Осколком вражеской мины Белов был ранен в руку, но продолжал личным примером воодушевлять бойцов на подвиги. В критическую минуту, когда фашисты, подавив один из ротных пулеметов, хотели ворваться в траншею ополченцев, политрук крикнул:
— Ленинградцы не отступают! Бейте немецких разбойников гранатами!
Он начал метать гранаты в наседавших гитлеровцев. Его примеру последовали остальные. В этой схватке советские воины уничтожили более 50 вражеских солдат. А через несколько минут на позицию роты двинулись танки.
В течение каких-нибудь 15—20 минут ополченцы Никита Михайлов, Федор Савельев, Илья Климов, Сергей Зверев, Павел Козлов, Петр Лазарев и Евгений Астафьев, умело действовавшие бутылками с горючей жидкостью, подожгли несколько машин. Остальные повернули назад.

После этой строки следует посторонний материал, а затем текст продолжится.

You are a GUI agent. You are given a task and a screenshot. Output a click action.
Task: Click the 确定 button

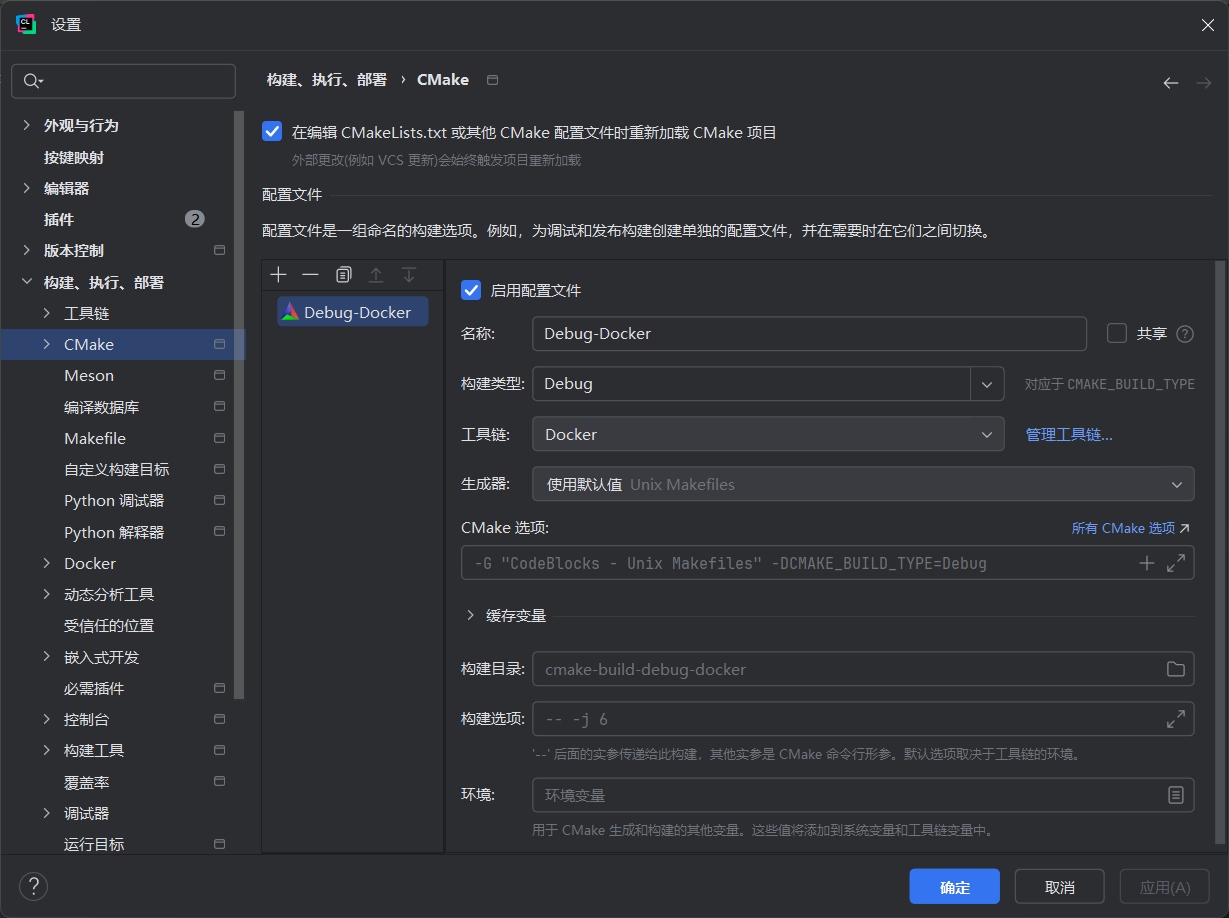[x=954, y=887]
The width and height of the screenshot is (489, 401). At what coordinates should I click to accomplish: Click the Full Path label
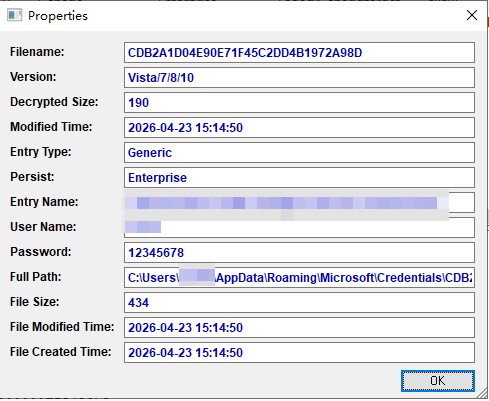coord(36,277)
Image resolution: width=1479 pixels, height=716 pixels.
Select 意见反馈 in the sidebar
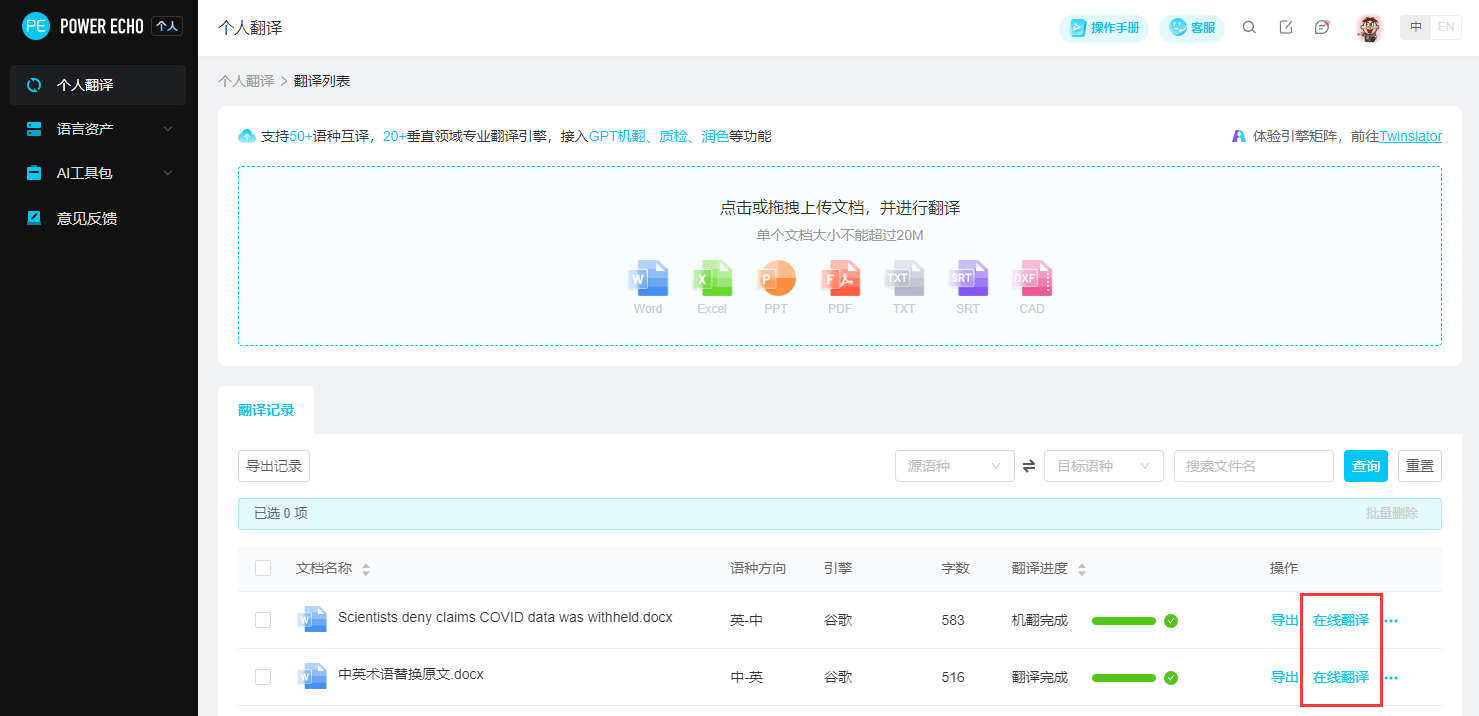click(87, 218)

Против второго батальона немцы бросили около полка пехоты. Пять часов кипел ожесточенный бой. Ополченцы переходили в контратаки, откатывались обратно, потом наступали снова, прочно удерживая свои рубежи. От взрыва вражеской мины засыпало песком станковый пулемет сержанта Федора Исаева. И пока второй номер приводил пулемет в порядок, Исаев вел огонь из автомата. Через несколько минут «максим» ожил и снова эффективно поддерживал контратаки ополченцев. В ходе боя Федор дважды был ранен. Но увидев, что немцы пытаются зайти с фланга, он, превозмогая боль, быстро сменил огневую позицию и уничтожил группу гитлеровцев фланкирующим огнем.
Прохладный сентябрьский день сменила хмурая сырая ночь. Наступило временное затишье. Ополченцы спешили привести в порядок оружие, запастись боеприпасами, получить сухой паек, чтобы потом хотя бы немного отдохнуть перед новым боем.

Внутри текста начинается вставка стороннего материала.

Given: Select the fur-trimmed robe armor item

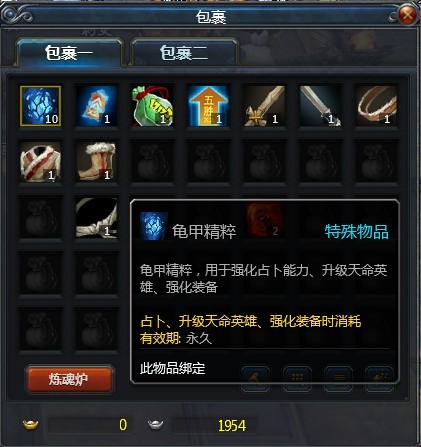Looking at the screenshot, I should click(x=40, y=162).
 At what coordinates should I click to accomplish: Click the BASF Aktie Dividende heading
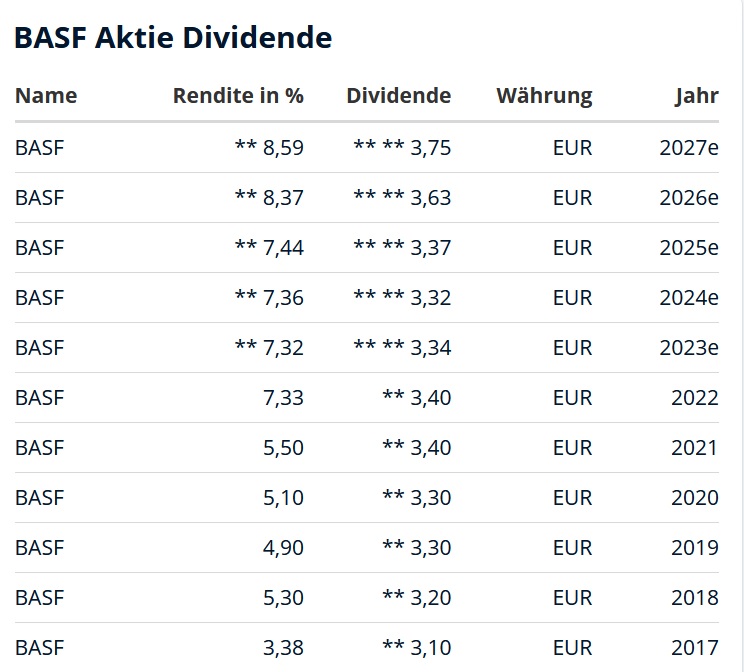point(172,38)
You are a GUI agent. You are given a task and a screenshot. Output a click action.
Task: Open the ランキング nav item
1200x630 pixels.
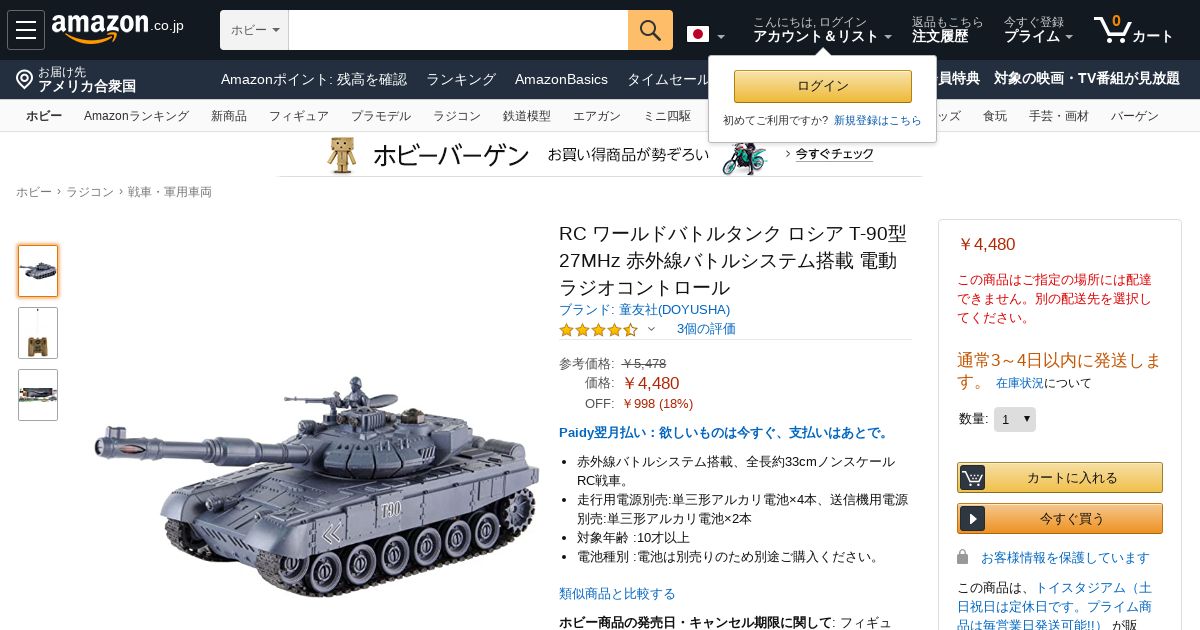click(461, 79)
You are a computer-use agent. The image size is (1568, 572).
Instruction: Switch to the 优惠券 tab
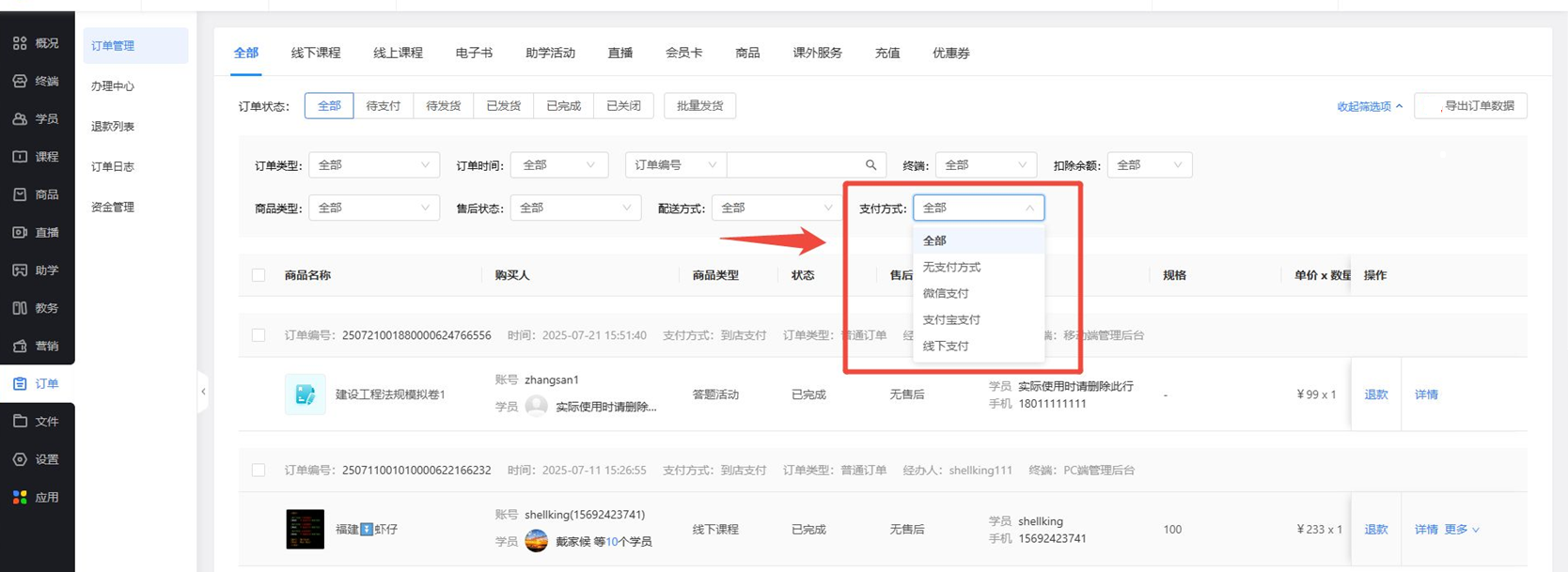click(950, 54)
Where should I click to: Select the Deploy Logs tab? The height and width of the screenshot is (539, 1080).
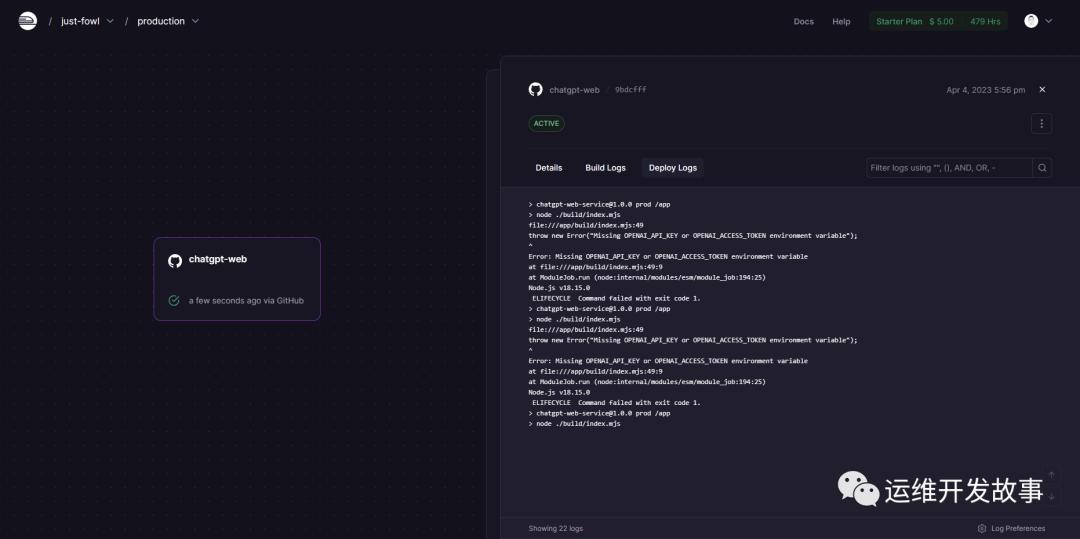pos(672,168)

Ровно в семь утра побудку «сыграли» вражеские бомбардировщики, неожиданно налетевшие на позиции полка. А через несколько минут со стороны Русско-Высоцкого стала доноситься артиллерийская канонада — бой начинался оттуда. Затем на правом фланге полка застучали пулеметы.
Командир полка М. И. Супагин исколесил за ночь все позиции и, встречаясь с комбатами, предупреждал:
— Без команды не стрелять. Беречь патроны.

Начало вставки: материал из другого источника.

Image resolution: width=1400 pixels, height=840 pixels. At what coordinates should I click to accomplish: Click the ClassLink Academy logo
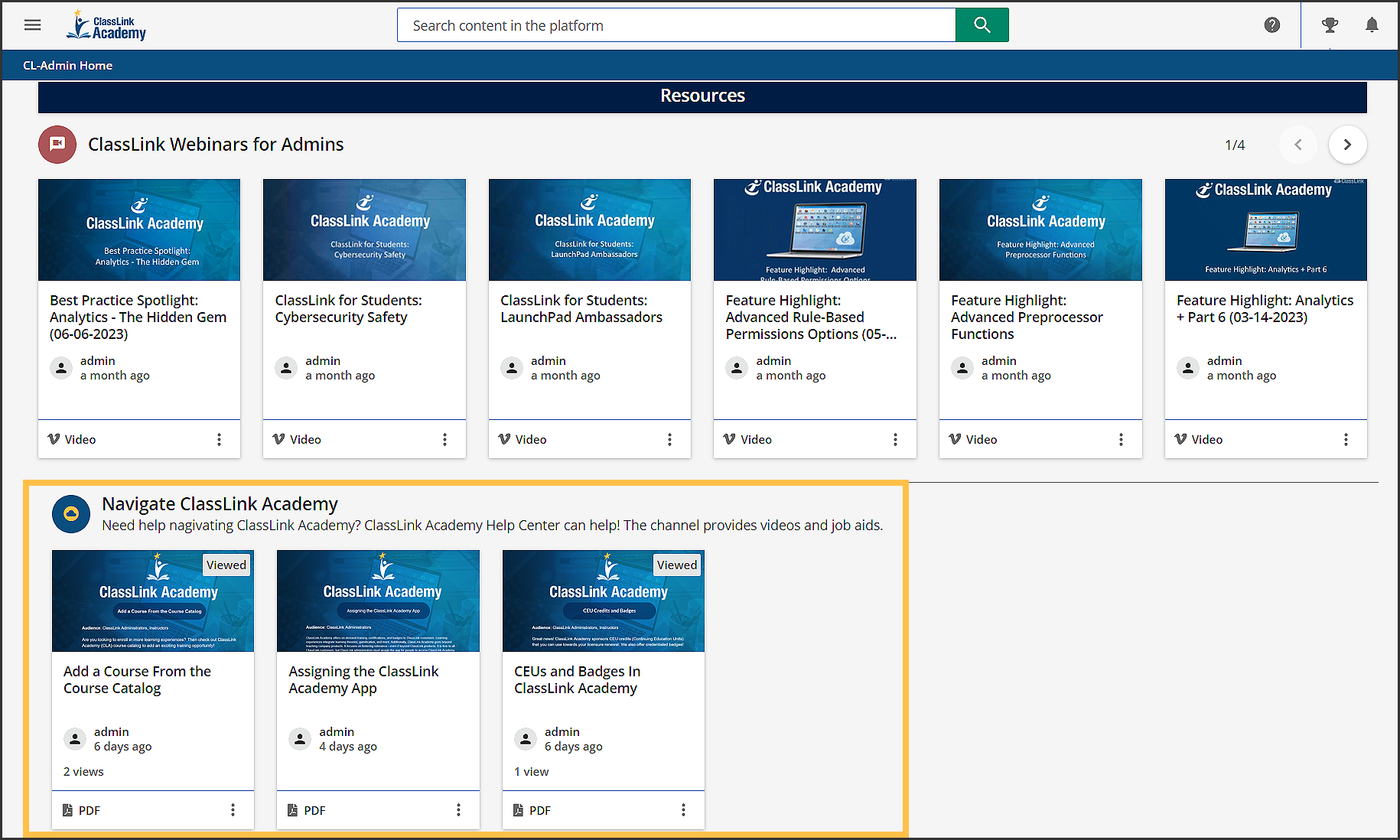point(106,25)
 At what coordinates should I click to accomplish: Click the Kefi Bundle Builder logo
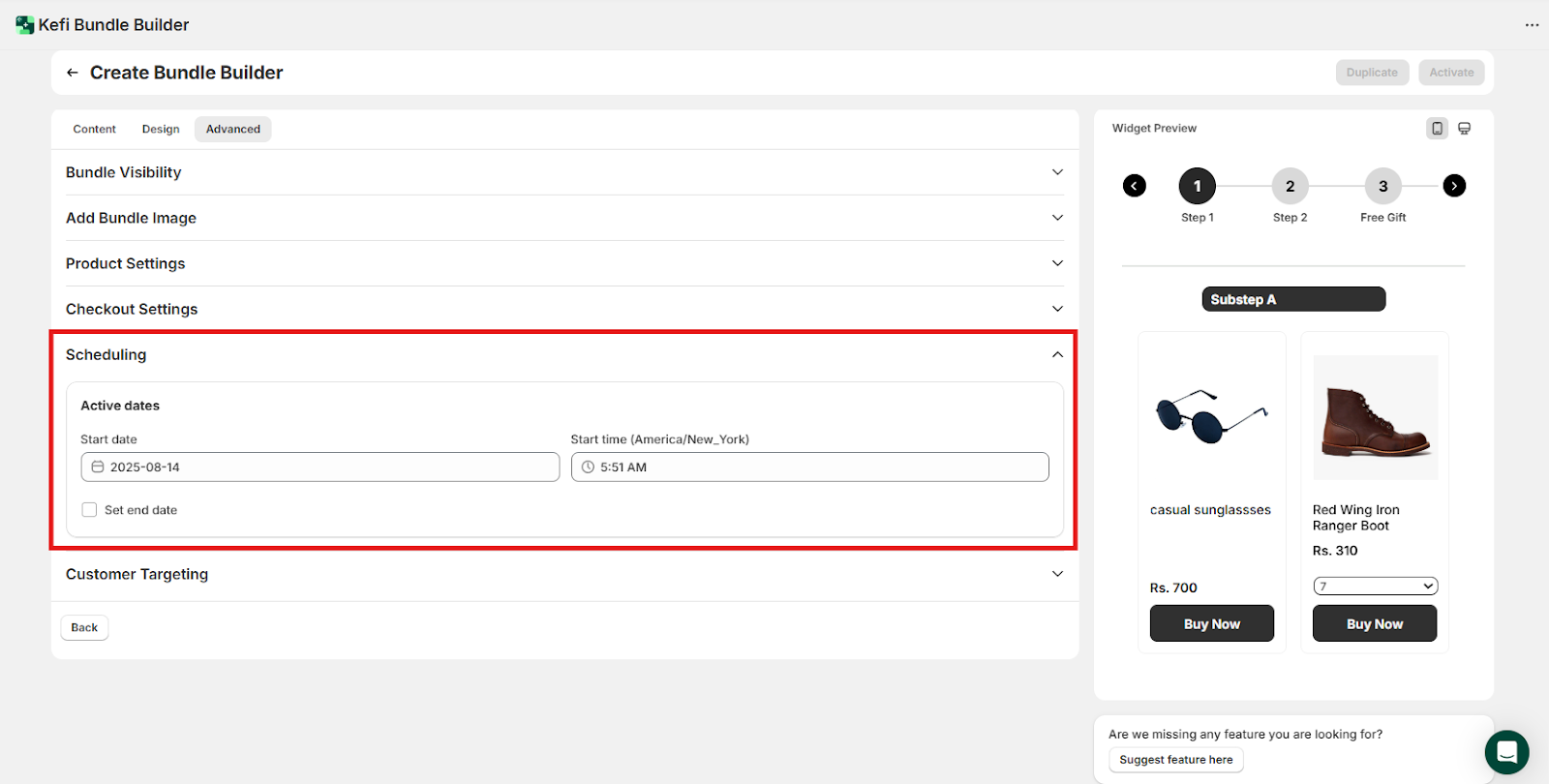(25, 25)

Вторые сутки бодрствовал и А. С. Ермолаев. Он вместе с комсоргом Семеном Коганом обходил блиндажи, землянки, окопы, беседовал с бойцами и командирами.
— Ну, как, Максимов, колени не дрожат? Ведь ты вчера в первом бою побывал.
— Нет, товарищ комиссар, у меня все в порядке, хотя и нелегко голову поднимать, когда свистят пули. Пусть фрицы сегодня только сунутся...
— Молодец! Правильно действуешь!
И так при каждой встрече. Главное подбодрить человека, заставить его поверить в свои силы. И хотя порой Ермолаев успевал сказать всего несколько слов, бойцы заметно веселели.
В восемь утра немцы пошли в наступление. В первых же атаках они понесли большие потери, но продолжали рваться вперед. Танки из 41-го моторизованного корпуса гитлеровцев пытались отбросить батальоны полка назад. На помощь пришли артиллеристы. Корректировал огонь с наблюдательного пункта старший сержант, коммунист Василий Бураков, сообщавший необходимые координаты на батарею по телефону.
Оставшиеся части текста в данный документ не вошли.